[Stored records]
=-=-=

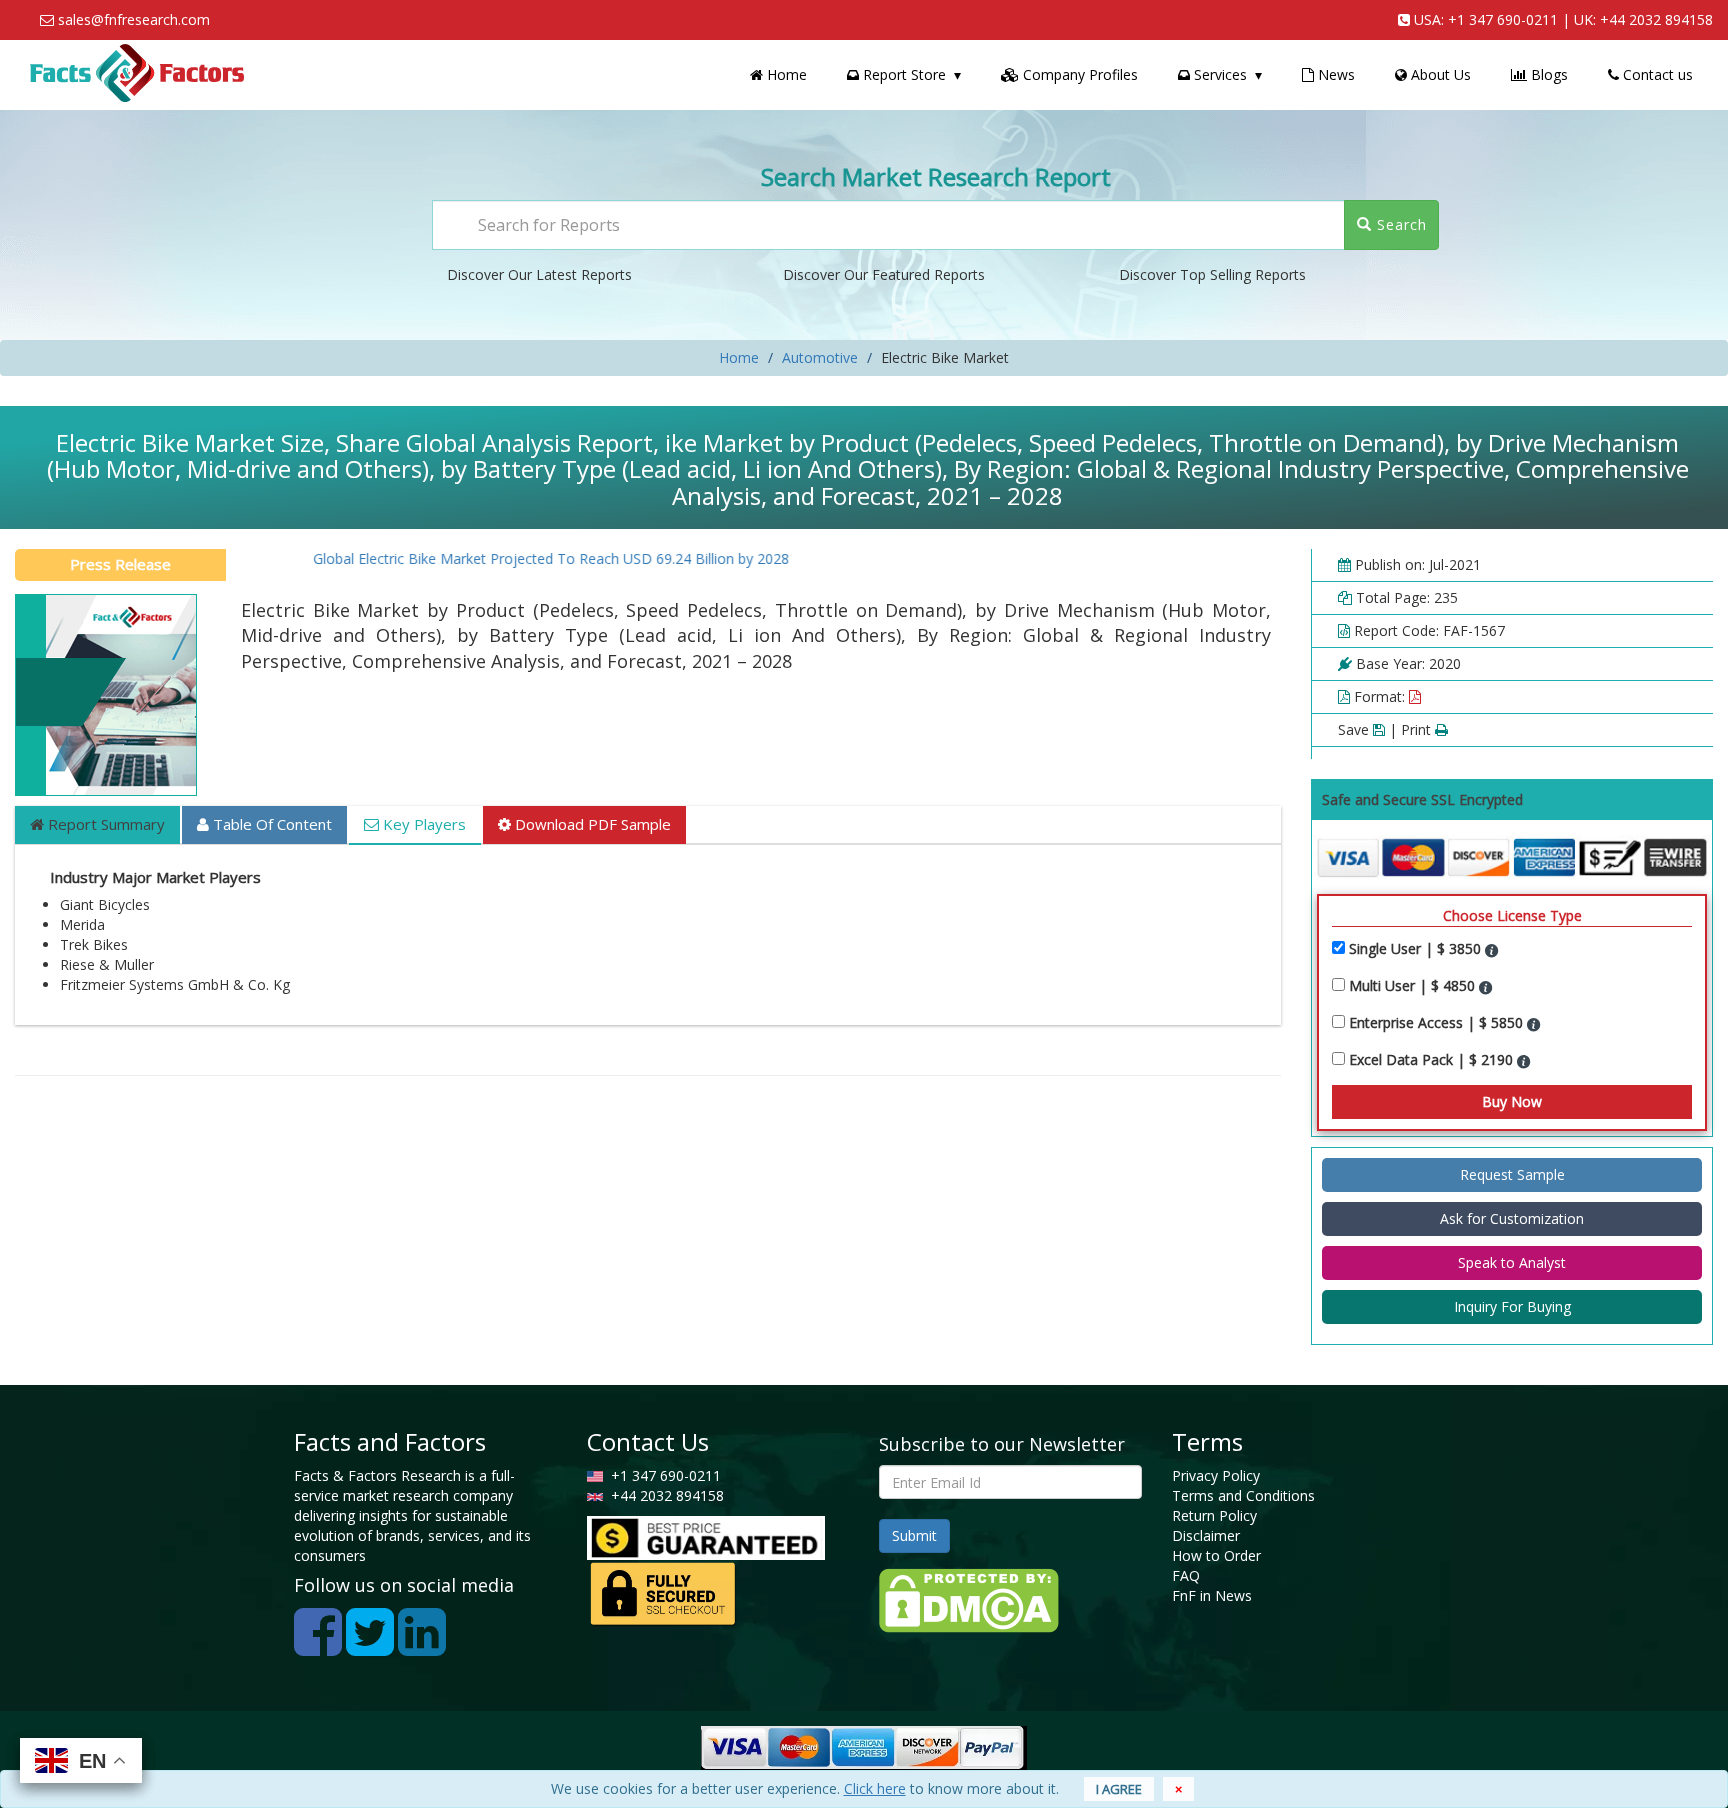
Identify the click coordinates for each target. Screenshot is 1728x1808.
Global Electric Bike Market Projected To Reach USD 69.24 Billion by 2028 (515, 558)
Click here (875, 1788)
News (1334, 74)
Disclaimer (1206, 1535)
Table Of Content (270, 824)
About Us (1439, 74)
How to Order (1216, 1555)
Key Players (422, 824)
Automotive (820, 357)
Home (785, 74)
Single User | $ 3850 (1417, 948)
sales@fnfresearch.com (134, 19)
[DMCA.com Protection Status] (969, 1598)
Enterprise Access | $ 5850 (1438, 1022)
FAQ (1186, 1575)
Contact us (1656, 74)
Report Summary (104, 824)
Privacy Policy (1216, 1475)
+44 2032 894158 (1656, 19)
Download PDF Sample (591, 824)
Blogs (1547, 74)
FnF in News (1212, 1595)
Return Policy (1214, 1515)
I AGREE (1119, 1789)
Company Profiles (1078, 74)
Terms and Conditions (1243, 1495)
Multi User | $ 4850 (1414, 985)
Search (1399, 224)
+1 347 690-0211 (1503, 19)
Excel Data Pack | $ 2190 (1433, 1059)
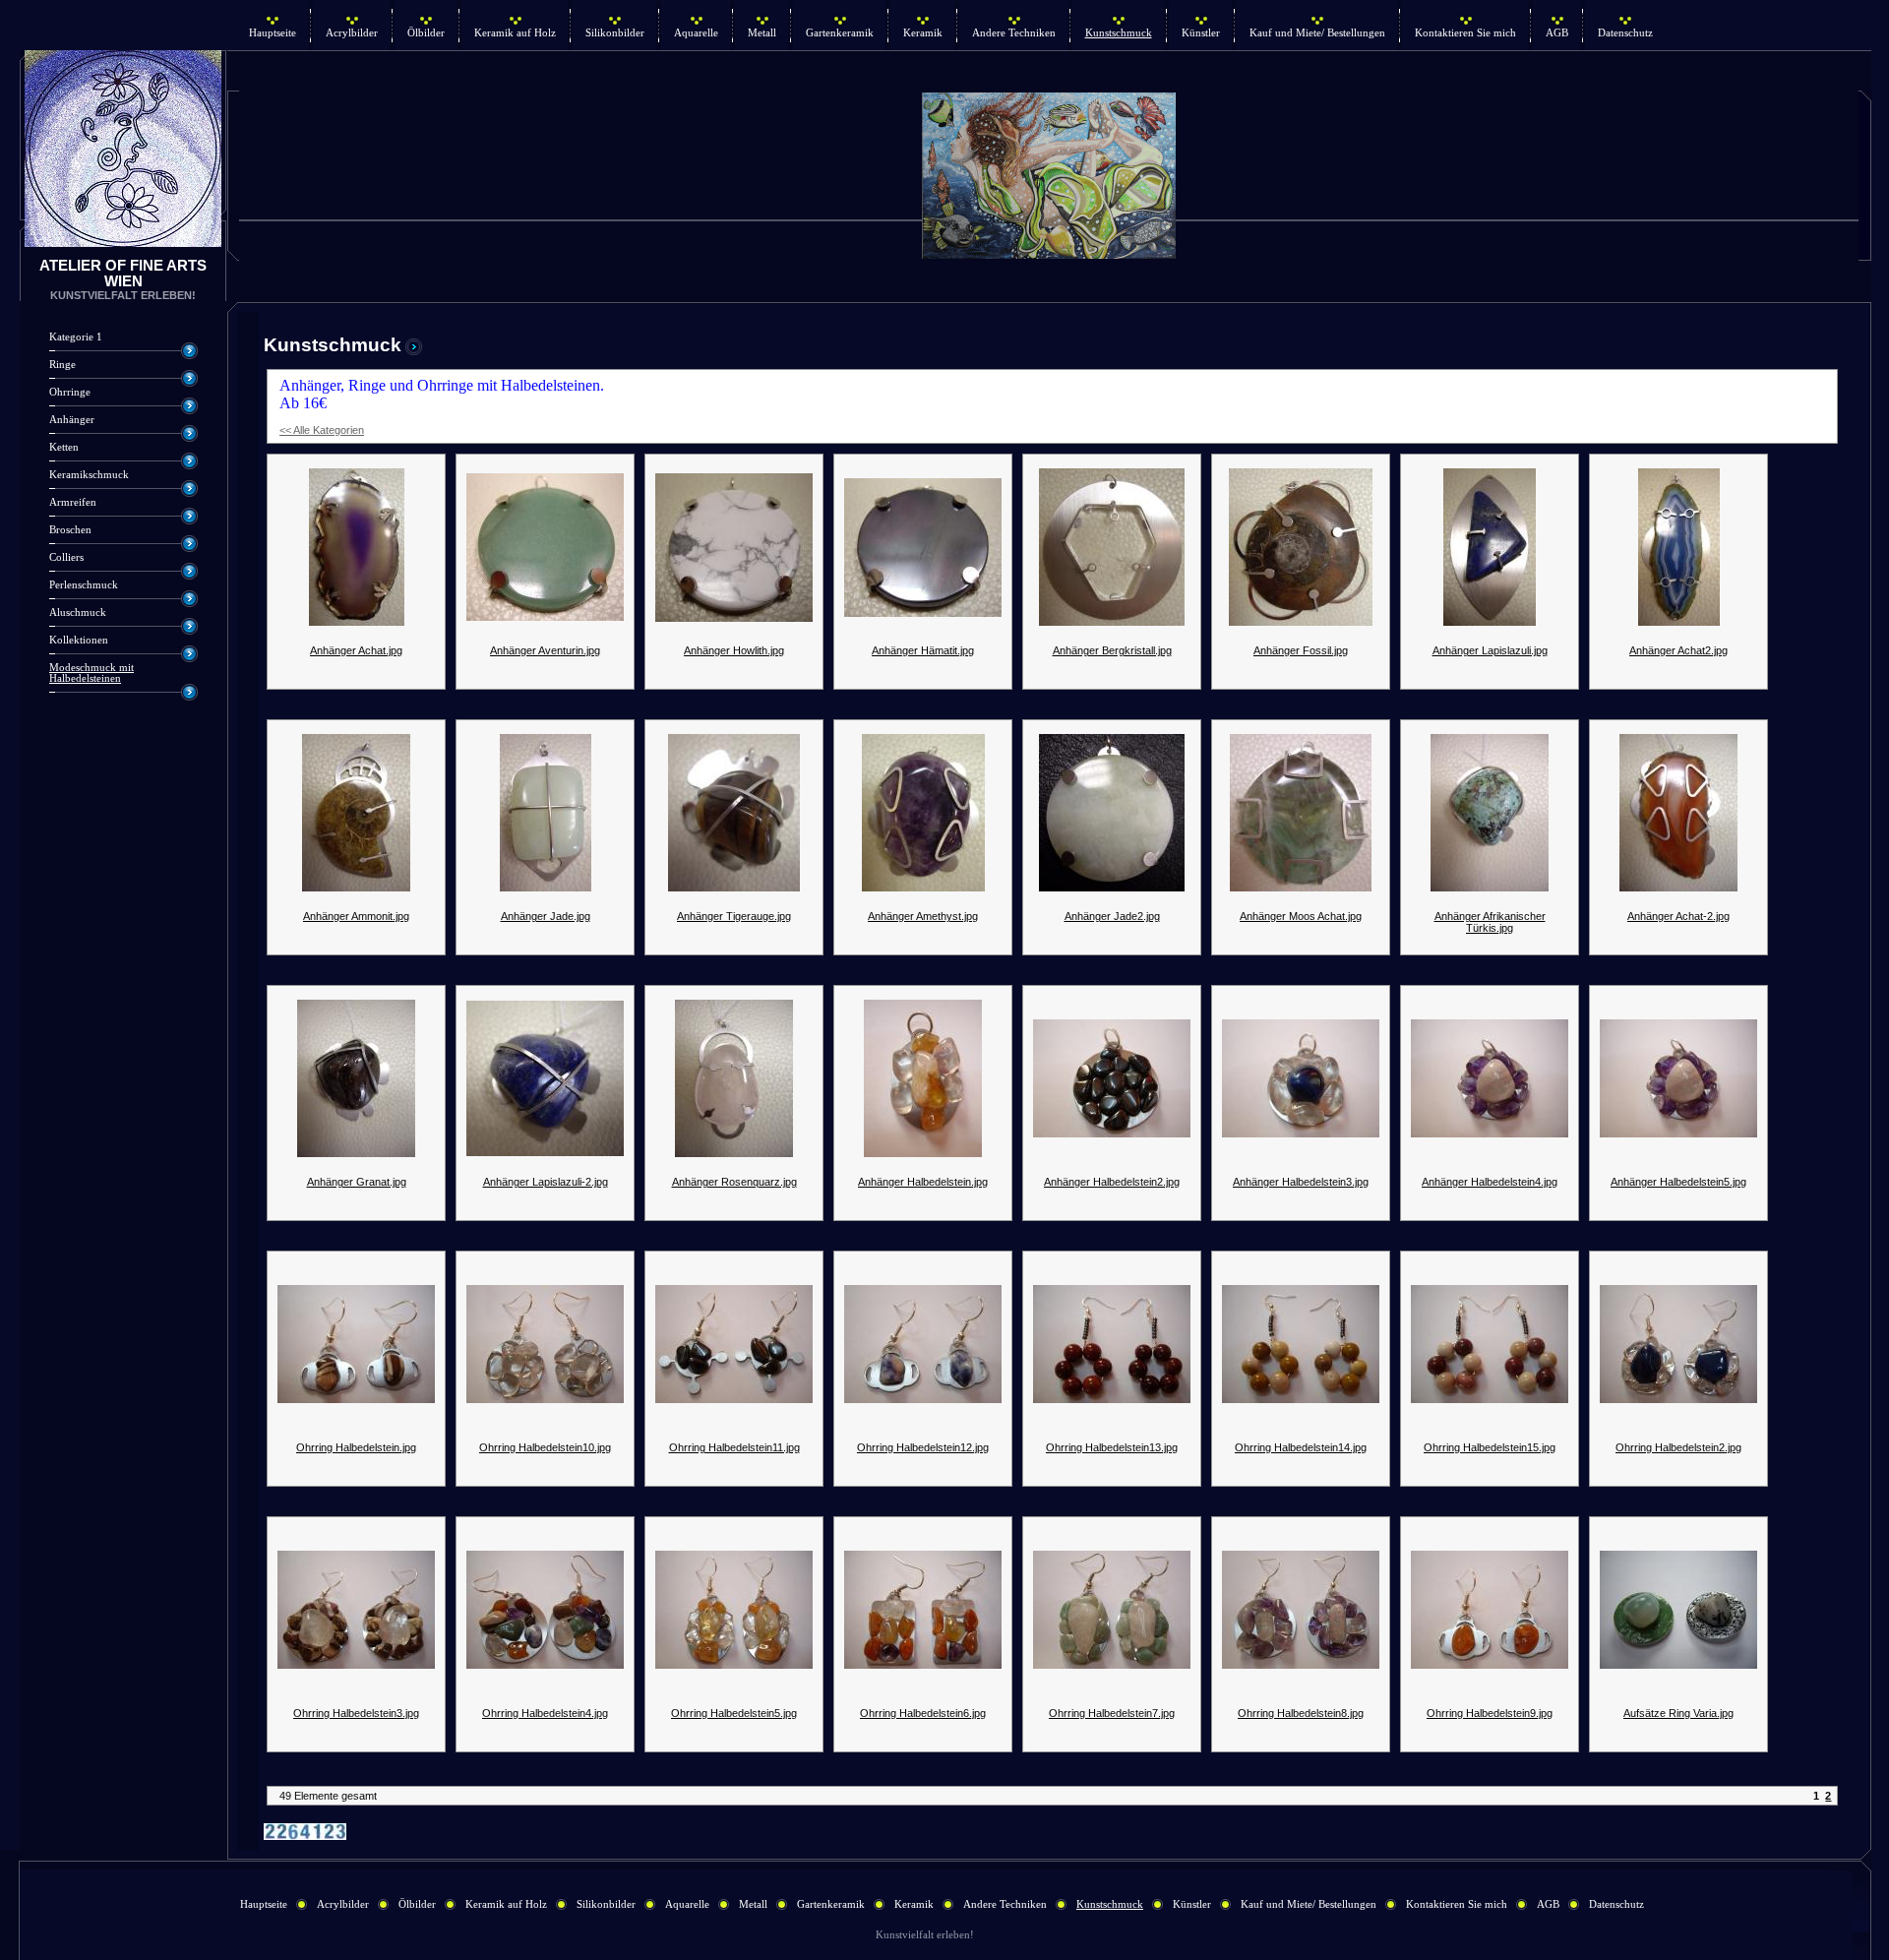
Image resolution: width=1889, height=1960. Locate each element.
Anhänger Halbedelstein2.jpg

=-=-=

= GOAL OF THE EXERCISE =
Copy exactly the lines that begin at the one containing "News (1334, 74)" and end at the last line of the records, both included, omitting the pictures.

= ANSWER BELOW =
News (1334, 74)
Disclaimer (1206, 1535)
Table Of Content (270, 824)
About Us (1439, 74)
How to Order (1216, 1555)
Key Players (422, 824)
Automotive (820, 357)
Home (785, 74)
Single User | $ 3850 (1417, 948)
sales@fnfresearch.com (134, 19)
[DMCA.com Protection Status] (969, 1598)
Enterprise Access | $ 5850 (1438, 1022)
FAQ (1186, 1575)
Contact us (1656, 74)
Report Summary (104, 824)
Privacy Policy (1216, 1475)
+44 2032 894158 (1656, 19)
Download PDF Sample (591, 824)
Blogs (1547, 74)
FnF in News (1212, 1595)
Return Policy (1214, 1515)
I AGREE (1119, 1789)
Company Profiles (1078, 74)
Terms and Conditions (1243, 1495)
Multi User | $ 4850 (1414, 985)
Search (1399, 224)
+1 347 690-0211 (1503, 19)
Excel Data Pack | $ 2190 (1433, 1059)
Image resolution: width=1889, height=1960. Locate each element.
Anhänger Halbedelstein2.jpg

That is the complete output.